START Data for this task

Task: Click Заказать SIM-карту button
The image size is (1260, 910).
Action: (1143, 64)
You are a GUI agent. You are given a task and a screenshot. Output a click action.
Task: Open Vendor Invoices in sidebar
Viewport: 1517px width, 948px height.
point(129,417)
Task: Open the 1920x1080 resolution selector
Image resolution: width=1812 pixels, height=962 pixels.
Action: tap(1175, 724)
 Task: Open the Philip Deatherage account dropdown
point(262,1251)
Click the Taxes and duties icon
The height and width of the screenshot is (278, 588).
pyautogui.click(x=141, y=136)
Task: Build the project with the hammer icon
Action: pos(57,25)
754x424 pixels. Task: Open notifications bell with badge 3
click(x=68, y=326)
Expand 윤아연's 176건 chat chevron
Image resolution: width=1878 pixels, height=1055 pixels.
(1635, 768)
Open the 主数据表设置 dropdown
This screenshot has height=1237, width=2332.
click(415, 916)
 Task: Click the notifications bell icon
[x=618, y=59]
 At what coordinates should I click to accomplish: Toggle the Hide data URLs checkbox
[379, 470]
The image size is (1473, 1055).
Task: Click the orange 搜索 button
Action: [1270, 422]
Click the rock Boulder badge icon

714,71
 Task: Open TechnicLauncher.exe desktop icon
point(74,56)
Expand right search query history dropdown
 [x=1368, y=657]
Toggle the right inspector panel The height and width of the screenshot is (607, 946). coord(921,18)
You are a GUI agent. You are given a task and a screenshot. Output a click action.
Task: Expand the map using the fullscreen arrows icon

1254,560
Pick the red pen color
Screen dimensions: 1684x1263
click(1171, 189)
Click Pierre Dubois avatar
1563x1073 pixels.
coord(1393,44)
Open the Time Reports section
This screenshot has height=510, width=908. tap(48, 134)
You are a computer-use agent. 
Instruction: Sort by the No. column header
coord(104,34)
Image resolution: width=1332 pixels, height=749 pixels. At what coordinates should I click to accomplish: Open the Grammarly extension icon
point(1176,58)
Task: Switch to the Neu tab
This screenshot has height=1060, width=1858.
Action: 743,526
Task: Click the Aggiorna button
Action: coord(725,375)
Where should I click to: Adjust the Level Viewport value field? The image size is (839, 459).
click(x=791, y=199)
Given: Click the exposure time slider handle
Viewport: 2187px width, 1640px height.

END Data for this task

◆ Work request ◆
Only the data above, repeated exactly, should make up the reply.

◆ Answer section ◆
Task: Click Заказать SIM-карту button
The image size is (1260, 910).
Action: (1143, 64)
You are a GUI agent. You are given a task and a screenshot. Output a click action.
Task: Open Vendor Invoices in sidebar
Viewport: 1517px width, 948px height.
point(129,417)
Task: Open the 1920x1080 resolution selector
Image resolution: width=1812 pixels, height=962 pixels.
Action: tap(1175, 724)
 Task: Open the Philip Deatherage account dropdown
point(262,1251)
Click the Taxes and duties icon
The height and width of the screenshot is (278, 588).
pyautogui.click(x=141, y=136)
Task: Build the project with the hammer icon
Action: pos(57,25)
754x424 pixels. Task: Open notifications bell with badge 3
click(x=68, y=326)
Expand 윤아연's 176건 chat chevron
Image resolution: width=1878 pixels, height=1055 pixels.
(1635, 768)
Open the 主数据表设置 dropdown
This screenshot has height=1237, width=2332.
click(415, 916)
 Task: Click the notifications bell icon
[x=618, y=59]
 At what coordinates should I click to accomplish: Toggle the Hide data URLs checkbox
[379, 470]
The image size is (1473, 1055).
Task: Click the orange 搜索 button
Action: [1270, 422]
Click the rock Boulder badge icon

714,71
 Task: Open TechnicLauncher.exe desktop icon
point(74,56)
Expand right search query history dropdown
 [x=1368, y=657]
Toggle the right inspector panel The height and width of the screenshot is (607, 946). coord(921,18)
You are a GUI agent. You are given a task and a screenshot. Output a click action.
Task: Expand the map using the fullscreen arrows icon

1254,560
Pick the red pen color
Screen dimensions: 1684x1263
click(1171, 189)
Click Pierre Dubois avatar
1563x1073 pixels.
coord(1393,44)
Open the Time Reports section
This screenshot has height=510, width=908. tap(48, 134)
You are a computer-use agent. 
Instruction: Sort by the No. column header
coord(104,34)
Image resolution: width=1332 pixels, height=749 pixels. At what coordinates should I click to accomplish: Open the Grammarly extension icon
point(1176,58)
Task: Switch to the Neu tab
This screenshot has height=1060, width=1858.
Action: 743,526
Task: Click the Aggiorna button
Action: coord(725,375)
Where should I click to: Adjust the Level Viewport value field? The image size is (839, 459).
click(x=791, y=199)
Given: Click the exposure time slider handle
Viewport: 2187px width, 1640px height.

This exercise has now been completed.